Based on the record on this motion, there is an issue of fact as to whether, under the present regulations of DOCS, MLOA is not available for mental health treatment even if it is absolutely necessary to the "health and well being" of persons such as the Plaintiff.
Defendant's motion for summary judgment is denied. Plaintiff's motion for injunctive relief is also denied.
C. Plaintiff's Motion for Sanctions
On October 20, 2010, Plaintiff moved this Court for sanctions of Defendant's counsel, Steven Schulman. Plaintiff asserts that Schulman's requests for deadline extensions were not justified by specifics and "lacked particulars as to sound reason for delay," and consequently, that Schulman should be sanctioned for "classic delay tactics." (Plaintiff. Motion for Sanctions at 1).

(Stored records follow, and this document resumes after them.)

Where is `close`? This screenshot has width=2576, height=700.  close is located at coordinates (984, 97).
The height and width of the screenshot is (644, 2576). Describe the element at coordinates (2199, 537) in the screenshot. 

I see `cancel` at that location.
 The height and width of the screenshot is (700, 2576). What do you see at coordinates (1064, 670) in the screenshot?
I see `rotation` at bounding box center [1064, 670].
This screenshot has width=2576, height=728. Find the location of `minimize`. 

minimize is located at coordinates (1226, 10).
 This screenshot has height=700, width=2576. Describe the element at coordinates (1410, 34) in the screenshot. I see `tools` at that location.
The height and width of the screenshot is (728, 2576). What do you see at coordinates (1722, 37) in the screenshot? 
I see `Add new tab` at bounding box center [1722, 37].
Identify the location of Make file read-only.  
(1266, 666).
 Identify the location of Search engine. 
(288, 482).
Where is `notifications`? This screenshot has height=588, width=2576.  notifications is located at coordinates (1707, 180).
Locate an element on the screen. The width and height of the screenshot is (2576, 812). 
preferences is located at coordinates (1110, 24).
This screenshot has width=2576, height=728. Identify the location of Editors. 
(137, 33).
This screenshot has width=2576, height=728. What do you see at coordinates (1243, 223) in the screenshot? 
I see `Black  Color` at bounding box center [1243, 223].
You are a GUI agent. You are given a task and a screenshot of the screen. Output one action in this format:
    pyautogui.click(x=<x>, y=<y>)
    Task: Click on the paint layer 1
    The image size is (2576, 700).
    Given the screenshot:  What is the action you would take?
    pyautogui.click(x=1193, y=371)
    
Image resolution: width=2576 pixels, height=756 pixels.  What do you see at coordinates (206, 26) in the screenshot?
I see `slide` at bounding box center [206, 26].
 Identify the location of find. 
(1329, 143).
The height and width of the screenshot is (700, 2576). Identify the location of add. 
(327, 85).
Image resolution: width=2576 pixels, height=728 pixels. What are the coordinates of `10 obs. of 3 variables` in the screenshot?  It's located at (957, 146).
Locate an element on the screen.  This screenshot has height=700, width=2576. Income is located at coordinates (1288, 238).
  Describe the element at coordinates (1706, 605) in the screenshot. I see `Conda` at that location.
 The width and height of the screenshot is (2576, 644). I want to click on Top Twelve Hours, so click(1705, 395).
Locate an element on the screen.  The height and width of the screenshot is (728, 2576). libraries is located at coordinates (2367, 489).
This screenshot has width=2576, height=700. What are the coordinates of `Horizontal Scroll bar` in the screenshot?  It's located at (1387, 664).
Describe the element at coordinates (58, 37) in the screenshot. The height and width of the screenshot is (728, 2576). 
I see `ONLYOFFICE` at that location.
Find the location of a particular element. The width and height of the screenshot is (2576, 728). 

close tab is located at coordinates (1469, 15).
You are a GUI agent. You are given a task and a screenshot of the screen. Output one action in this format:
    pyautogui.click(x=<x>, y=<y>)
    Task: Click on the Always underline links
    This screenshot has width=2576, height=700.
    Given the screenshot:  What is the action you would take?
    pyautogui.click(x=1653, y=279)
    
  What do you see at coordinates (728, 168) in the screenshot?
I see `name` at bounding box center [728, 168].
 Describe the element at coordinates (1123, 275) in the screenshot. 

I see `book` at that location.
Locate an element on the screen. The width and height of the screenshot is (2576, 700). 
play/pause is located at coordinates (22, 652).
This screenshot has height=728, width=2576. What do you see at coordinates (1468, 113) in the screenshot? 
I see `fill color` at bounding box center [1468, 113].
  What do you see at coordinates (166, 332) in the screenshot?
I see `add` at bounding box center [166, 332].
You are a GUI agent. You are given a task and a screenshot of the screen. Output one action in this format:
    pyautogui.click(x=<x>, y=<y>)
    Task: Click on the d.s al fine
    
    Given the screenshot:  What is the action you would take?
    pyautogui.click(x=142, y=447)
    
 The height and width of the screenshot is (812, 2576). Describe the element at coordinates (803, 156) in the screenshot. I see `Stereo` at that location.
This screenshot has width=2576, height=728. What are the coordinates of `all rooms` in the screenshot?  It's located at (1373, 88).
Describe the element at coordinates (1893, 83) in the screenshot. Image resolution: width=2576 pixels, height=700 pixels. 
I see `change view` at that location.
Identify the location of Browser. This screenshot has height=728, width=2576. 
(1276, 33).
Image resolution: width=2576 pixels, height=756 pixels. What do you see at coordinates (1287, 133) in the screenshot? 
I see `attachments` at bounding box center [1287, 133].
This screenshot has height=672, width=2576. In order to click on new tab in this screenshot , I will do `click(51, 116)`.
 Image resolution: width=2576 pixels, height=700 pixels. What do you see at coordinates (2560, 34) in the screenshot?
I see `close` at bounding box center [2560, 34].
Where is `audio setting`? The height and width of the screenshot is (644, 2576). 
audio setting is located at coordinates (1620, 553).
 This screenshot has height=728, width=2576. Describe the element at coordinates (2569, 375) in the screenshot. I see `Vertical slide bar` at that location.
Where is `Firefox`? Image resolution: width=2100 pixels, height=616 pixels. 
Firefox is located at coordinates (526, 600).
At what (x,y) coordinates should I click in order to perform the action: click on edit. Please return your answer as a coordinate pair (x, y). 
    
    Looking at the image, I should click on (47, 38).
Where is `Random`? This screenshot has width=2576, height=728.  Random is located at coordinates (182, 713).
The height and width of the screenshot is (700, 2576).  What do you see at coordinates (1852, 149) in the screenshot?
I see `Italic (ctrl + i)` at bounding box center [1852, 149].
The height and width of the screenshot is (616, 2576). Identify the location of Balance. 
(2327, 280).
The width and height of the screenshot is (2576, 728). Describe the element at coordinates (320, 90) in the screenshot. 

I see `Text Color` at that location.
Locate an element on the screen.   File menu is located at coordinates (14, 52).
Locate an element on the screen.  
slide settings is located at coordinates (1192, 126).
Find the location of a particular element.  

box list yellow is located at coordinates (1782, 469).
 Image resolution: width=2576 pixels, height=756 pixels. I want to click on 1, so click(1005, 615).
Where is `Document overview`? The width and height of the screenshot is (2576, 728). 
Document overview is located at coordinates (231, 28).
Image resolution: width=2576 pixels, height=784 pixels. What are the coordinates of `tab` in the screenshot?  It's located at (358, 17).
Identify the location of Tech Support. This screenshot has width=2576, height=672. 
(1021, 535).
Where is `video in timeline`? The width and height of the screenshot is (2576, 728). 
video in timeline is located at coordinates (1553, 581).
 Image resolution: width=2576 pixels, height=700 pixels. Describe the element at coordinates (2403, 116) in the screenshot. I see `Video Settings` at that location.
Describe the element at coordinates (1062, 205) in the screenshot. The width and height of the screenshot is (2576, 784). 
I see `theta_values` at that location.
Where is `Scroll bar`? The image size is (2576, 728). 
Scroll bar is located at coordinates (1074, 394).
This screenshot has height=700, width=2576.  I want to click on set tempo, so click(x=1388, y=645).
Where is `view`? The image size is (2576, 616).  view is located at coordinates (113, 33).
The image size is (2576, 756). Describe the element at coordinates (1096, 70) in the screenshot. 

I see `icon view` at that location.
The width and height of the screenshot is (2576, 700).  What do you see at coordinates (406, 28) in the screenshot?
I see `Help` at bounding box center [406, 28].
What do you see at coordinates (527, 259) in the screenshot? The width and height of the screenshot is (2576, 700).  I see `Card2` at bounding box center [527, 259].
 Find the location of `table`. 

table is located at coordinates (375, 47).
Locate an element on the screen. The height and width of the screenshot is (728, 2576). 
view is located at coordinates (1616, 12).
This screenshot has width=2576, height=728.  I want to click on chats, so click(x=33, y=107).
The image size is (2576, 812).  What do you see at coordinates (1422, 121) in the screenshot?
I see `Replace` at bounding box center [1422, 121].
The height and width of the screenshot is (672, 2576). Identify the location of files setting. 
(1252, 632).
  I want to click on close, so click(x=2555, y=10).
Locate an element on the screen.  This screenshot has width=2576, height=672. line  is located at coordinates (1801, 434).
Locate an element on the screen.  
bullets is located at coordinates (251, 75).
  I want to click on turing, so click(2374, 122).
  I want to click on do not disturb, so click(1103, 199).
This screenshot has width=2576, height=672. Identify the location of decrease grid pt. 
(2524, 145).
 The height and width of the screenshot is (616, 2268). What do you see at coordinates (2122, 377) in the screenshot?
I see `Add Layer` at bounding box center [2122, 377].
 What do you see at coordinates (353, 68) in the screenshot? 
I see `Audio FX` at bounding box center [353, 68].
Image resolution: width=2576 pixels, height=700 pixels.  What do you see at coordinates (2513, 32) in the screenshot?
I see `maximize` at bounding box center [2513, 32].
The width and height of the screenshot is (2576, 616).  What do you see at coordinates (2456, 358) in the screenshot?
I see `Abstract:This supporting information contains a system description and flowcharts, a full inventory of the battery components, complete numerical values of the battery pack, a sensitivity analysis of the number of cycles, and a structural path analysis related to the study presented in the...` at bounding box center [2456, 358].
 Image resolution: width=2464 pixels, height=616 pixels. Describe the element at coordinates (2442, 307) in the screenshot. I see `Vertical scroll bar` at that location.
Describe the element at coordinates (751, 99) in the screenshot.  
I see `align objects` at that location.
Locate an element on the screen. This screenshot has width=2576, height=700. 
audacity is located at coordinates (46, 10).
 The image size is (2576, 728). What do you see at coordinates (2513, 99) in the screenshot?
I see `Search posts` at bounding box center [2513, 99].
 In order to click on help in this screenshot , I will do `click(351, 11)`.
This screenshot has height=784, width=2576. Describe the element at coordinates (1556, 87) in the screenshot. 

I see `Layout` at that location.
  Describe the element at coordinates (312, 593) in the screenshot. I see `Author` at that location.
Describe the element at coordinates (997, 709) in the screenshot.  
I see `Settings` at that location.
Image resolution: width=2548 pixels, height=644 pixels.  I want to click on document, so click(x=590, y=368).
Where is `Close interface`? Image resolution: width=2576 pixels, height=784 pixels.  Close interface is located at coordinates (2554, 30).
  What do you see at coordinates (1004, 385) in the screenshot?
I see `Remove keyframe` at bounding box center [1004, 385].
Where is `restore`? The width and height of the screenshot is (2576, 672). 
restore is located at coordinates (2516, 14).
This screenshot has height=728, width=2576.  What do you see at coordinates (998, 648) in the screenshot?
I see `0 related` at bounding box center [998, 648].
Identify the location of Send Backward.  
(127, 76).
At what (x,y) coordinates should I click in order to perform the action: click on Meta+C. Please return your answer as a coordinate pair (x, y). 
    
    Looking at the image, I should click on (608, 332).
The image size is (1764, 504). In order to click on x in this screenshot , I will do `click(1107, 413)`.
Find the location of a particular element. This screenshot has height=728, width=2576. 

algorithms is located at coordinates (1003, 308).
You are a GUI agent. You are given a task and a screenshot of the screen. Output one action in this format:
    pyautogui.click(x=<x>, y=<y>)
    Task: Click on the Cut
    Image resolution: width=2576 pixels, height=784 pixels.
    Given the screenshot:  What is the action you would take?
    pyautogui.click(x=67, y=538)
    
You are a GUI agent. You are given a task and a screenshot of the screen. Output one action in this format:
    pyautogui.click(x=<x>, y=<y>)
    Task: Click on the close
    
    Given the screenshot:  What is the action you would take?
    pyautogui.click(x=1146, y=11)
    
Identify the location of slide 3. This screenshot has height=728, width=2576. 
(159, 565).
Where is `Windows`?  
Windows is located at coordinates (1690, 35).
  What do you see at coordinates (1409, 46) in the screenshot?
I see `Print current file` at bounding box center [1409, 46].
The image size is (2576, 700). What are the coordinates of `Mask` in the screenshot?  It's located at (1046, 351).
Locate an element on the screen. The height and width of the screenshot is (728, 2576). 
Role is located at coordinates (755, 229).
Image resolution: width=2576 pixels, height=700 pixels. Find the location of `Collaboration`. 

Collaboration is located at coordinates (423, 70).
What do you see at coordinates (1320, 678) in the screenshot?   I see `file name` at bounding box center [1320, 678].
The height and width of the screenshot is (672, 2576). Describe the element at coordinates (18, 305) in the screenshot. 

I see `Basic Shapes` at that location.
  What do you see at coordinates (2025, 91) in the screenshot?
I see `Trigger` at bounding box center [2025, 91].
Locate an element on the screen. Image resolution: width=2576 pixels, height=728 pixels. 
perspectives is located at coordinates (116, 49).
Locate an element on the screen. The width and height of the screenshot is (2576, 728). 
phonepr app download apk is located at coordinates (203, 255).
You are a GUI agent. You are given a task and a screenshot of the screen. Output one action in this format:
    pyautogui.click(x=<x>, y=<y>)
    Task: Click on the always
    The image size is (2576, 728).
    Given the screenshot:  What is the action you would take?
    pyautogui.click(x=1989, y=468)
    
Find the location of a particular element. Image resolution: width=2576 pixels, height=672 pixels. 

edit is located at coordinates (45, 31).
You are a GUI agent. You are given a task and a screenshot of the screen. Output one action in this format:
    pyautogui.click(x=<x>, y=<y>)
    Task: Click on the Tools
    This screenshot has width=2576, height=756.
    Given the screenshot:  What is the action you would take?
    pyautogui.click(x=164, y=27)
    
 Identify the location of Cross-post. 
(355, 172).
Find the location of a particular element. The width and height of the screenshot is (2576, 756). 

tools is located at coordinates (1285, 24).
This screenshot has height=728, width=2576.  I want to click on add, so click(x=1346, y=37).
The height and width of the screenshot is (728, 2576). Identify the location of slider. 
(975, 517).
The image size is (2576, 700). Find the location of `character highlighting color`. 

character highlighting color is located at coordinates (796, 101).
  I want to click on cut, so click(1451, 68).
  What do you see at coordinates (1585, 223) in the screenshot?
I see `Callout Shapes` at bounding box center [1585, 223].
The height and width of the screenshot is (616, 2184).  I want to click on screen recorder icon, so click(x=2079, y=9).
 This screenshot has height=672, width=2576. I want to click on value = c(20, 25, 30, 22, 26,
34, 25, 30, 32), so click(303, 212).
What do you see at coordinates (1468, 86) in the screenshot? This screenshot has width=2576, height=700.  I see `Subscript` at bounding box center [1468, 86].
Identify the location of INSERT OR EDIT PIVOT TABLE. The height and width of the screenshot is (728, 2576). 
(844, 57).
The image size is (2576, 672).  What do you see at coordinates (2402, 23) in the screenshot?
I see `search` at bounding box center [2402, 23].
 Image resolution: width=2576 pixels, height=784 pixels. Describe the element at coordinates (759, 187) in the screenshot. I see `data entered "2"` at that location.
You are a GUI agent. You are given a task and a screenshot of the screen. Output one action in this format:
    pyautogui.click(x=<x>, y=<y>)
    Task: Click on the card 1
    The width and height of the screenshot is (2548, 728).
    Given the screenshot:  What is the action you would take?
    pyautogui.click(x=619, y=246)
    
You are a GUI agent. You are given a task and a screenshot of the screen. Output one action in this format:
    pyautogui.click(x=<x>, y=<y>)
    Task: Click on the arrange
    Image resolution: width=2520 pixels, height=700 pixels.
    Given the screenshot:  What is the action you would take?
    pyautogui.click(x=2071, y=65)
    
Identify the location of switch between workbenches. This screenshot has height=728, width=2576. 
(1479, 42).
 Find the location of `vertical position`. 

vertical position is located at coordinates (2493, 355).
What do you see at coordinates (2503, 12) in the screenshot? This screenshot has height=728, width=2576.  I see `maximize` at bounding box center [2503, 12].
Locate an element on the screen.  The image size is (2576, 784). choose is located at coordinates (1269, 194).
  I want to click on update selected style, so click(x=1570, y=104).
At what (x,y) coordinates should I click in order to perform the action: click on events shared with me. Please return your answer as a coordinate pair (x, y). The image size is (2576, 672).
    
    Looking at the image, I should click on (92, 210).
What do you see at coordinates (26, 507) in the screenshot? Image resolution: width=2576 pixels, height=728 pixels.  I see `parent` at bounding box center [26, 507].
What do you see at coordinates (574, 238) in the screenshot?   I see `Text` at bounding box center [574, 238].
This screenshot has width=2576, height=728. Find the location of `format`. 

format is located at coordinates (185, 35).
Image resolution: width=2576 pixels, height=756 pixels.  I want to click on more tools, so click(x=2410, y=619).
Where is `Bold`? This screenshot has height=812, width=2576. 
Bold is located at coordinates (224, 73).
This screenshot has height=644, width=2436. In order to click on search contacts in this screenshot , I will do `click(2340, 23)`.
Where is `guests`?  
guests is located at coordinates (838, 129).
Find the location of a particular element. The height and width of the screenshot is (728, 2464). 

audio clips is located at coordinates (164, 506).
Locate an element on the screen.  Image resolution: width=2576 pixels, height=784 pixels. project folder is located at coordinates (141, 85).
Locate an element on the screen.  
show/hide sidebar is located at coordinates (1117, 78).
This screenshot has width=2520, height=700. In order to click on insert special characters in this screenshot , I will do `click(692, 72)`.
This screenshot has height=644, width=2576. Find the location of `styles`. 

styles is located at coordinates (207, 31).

Plaintiff has provided no allegations and no evidence that Schulman has made any misrepresentations to this Court such that his behavior can be characterized as dilatory. As Plaintiff has not shown any violation of Fed.R.Civ.P. 11(b), Plaintiff's motion for sanctions is denied.
IV. Conclusion
For the above stated reasons, Plaintiff's motion for leave to file a supplemental complaint is granted and Defendant's motion for summary judgment and Plaintiff's motion for sanctions are denied.
The parties are to attend a telephone conference on February10, 2011 to determine what further discovery is required prior to trial.
SO ORDERED.
Exhibit 1
When I Am Free By: Steven "Cisco" Spavone
Our State leaders say that we are No good and destitute, But our Governor just got fired, Over a prostitute.
Two more years says Parole because You lived too wild, But a Parole Commissioner just got Caught soliciting sex from a child.
Lawmakers and Politicians say that We deserve no relief, But the most powerful one of them Just got indicted as a thief.
There are many more and these Are just a sample, Is this how our Lawmakers and Politicians Lead by example?
I sit back and observe those who run This State system that I am in, And the extent of the corruption and Incompetence is truly a sin.
With all these examples that have Been presented to me, How am I expected to live my life "When I Am Free"?